▶ _Document text_
The Passover of the Jews was at hand, and Jesus went up to Jerusalem. 14 In the temple he found those who were selling oxen and sheep and pigeons, and the money-changers sitting there. 15 And making a whip of cords, he drove them all out of the temple, with the sheep and oxen. And he poured out the coins of the money-changers and overturned their tables. 16 And he told those who sold the pigeons, “Take these things away; do not make my Father’s house a house of trade.” 17 His disciples remembered that it was written, “Zeal for your house will consume me.”

18 So the Jews said to him, “What sign do you show us for doing these things?” 19 Jesus answered them, “Destroy this temple, and in three days I will raise it up.” 20 The Jews then said, “It has taken forty-six years to build this temple, and will you raise it up in three days?” 21 But he was speaking about the temple of his body. 22 When therefore he was raised from the dead, his disciples remembered that he had said this, and they believed the Scripture and the word that Jesus had spoken.

23 Now when he was in Jerusalem at the Passover Feast, many believed in his name when they saw the signs that he was doing. 24 But Jesus on his part did not entrust himself to them, because he knew all people 25 and needed no one to bear witness about man, for he himself knew what was in man.


The Evangelical Lutheran Church in America (ELCA) elected an openly homosexual person as a Bishop on June 3.

The parallel between this recent action on the part of the ELCA and the money changers in the temple is greater than one might imagine. For the issue is the defense of an action or lifestyle that is not pleasing to God. The people of Jesus’ day were committed to their practice of selling animals and changing money in the temple as a proper means of serving God. The people of the ELCA who elected this bishop are committed to the support of openly homosexual persons as having full privilege and place in the church. Jesus overturned the tables of the money changers in the temple. I wonder what will come of the ELCA church leaders. Members, pastors, and entire congregations have left the ELCA since its 2009 decision to lift its ban on openly homosexual clergy.

From a CNN blog post reporting the most recent move:

The ELCA lifted its ban on openly gay, partnered clergy in 2009, clearing the way for pastors like Erwin, but angering conservatives. By some estimates, some 600 congregations have since left the ELCA for more conservative churches.

▶ _Work task 1_
Reproduce the portion of the ELCA commentary starting at "From a CNN blog" and ending at "more conservative churches.".
▶ _Work task 2_
According to the CNN excerpt quoted in the ELCA commentary, by some estimates how many congregations have left the ELCA?
▶ _Work task 3_
Carry the ELCA commentary forward, picking up after its final sentence.

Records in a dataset

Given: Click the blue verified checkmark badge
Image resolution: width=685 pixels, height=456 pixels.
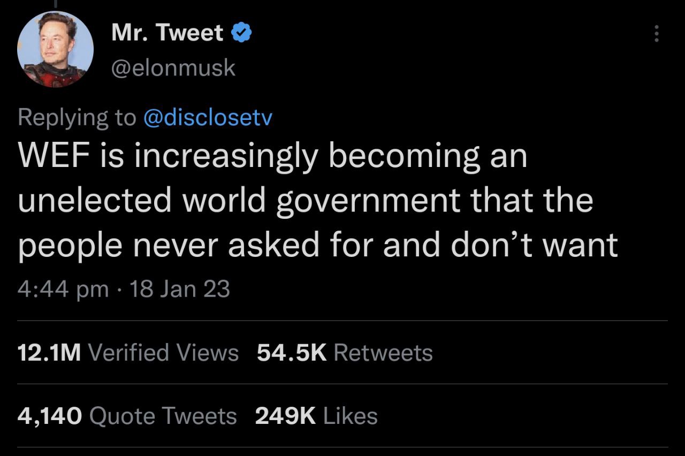Looking at the screenshot, I should click(x=242, y=33).
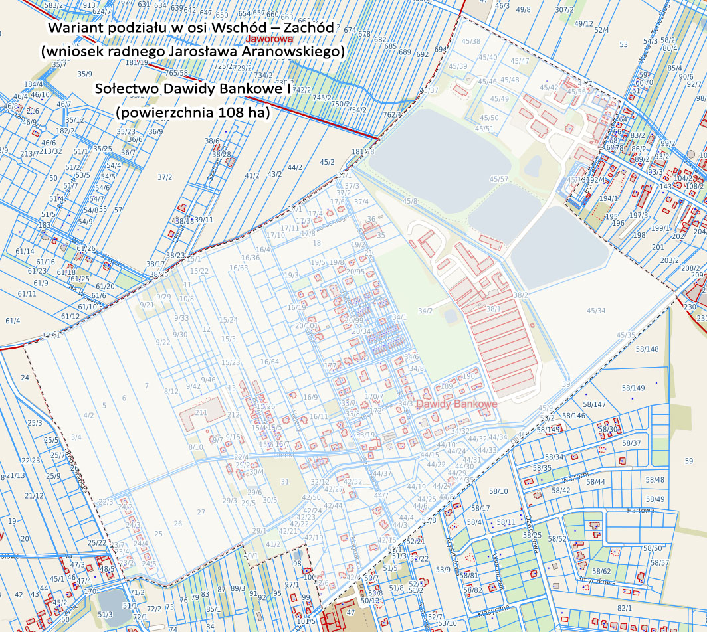Click the red Dawidy Bankowe place label
Viewport: 707px width, 632px height.
pos(456,404)
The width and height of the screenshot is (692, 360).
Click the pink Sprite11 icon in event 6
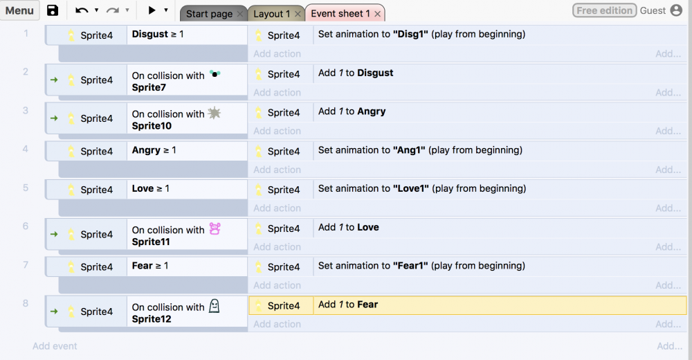coord(215,228)
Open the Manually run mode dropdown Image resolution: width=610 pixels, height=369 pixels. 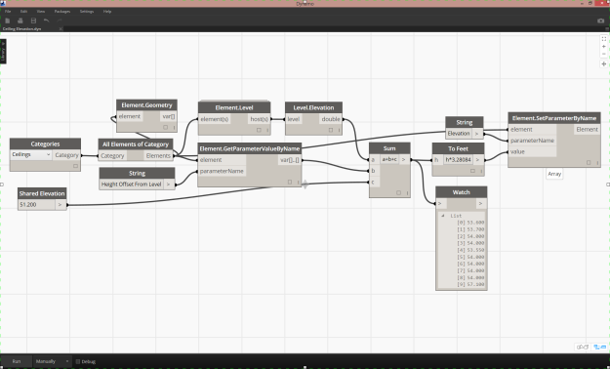click(x=52, y=361)
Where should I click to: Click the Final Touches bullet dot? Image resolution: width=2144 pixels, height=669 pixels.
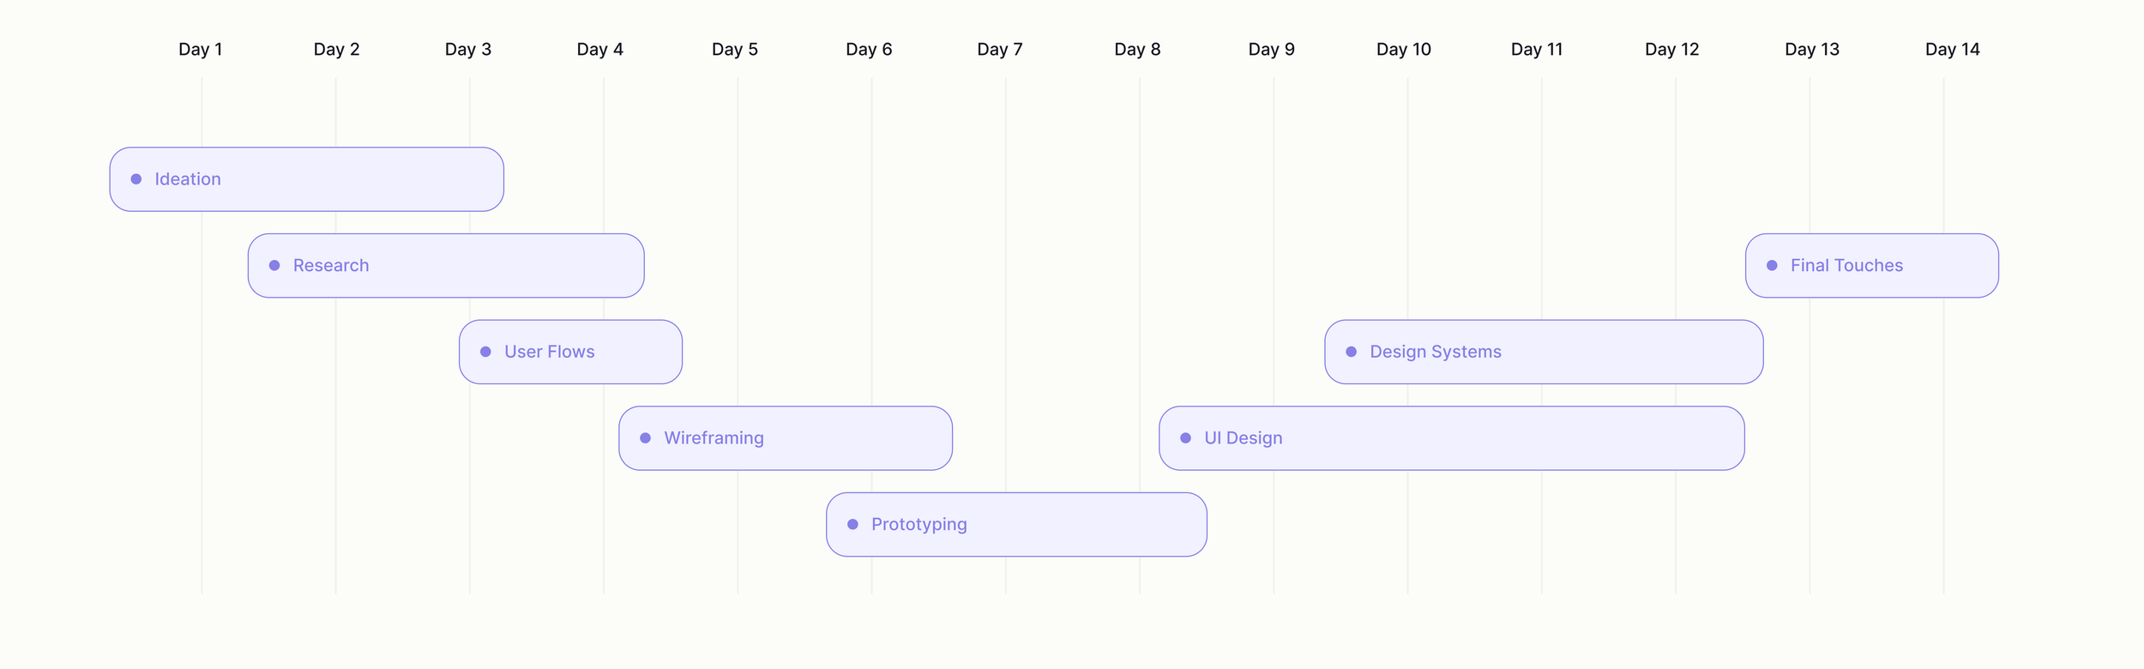pyautogui.click(x=1772, y=266)
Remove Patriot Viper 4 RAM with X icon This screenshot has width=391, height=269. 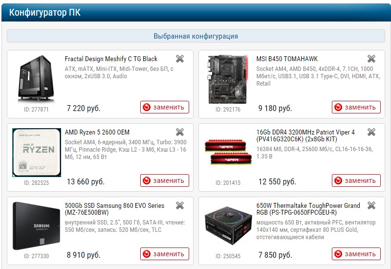(x=371, y=132)
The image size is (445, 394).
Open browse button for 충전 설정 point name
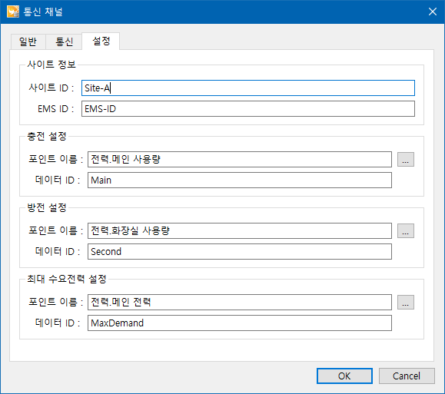406,160
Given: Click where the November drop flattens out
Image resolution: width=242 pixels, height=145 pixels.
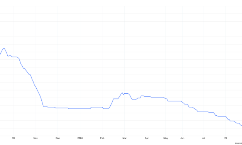Looking at the screenshot, I should coord(44,106).
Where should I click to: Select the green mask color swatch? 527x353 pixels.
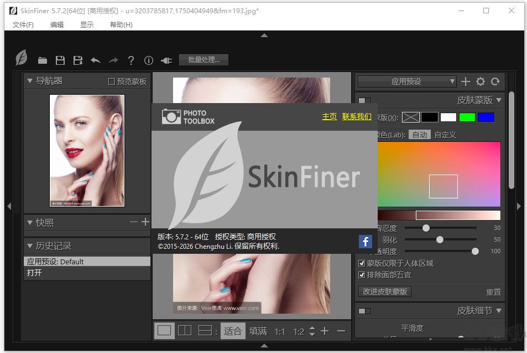(469, 117)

▶ _Written reply 1_
From a CNN blog post reporting the most recent move:

The ELCA lifted its ban on openly gay, partnered clergy in 2009, clearing the way for pastors like Erwin, but angering conservatives. By some estimates, some 600 congregations have since left the ELCA for more conservative churches.

▶ _Written reply 2_
Some 600 congregations.

▶ _Written reply 3_
The Rev. W. Stevens Shipman, director of the Lutheran Coalition for Renewal, said the ELCA is not keeping promises it made in 2009 to respect the views of churches and individuals who regard homosexuality as a sin.

“The promise was also made publicly that no congregation would be required to call a pastor in a same-sex partnership,” Shipman said, “but now an entire synod has been forced to live under the authority of a bishop who is in such a relationship.”

Sadly, this should not surprise us. Sinful self-righteous action did not surprise Jesus. It angered him. It saddened him. It moved him to extraordinary action, but it did not surprise him. John tells us that Jesus did not entrust himself to man, for he knew what was in man (v. 24-25). John doesn’t name it, but the implication is clear: man is corrupted by sin. Our hearts are evil. That’s why Jesus came: to seek and save lost, corrupted, sinful, broken, and deceived people.

The question is this: are you one of those for whom he came? Are you willing to admit your own sinfulness and lostness? While we cannot judge the hearts and motives of those in the ELCA, we can make this clear: the issue is not just the sin. The issue is seeking to normalize a sinful lifestyle and claiming that homosexual behavior is not a sin.

It should not surprise us when the church shows its corrupt nature in actions such as this; we are a hospital for sinners after all. But people are not cured of any disease by defining it as health. The move to normalize homosexuality should make us deeply sad, and righteously angry. Our recourse should always be that of prayer. Jesus says here, “My house shall be a house of prayer.” And he teaches us to pray, “Thy kingdom come, thy will be done on earth – as it is in heaven.”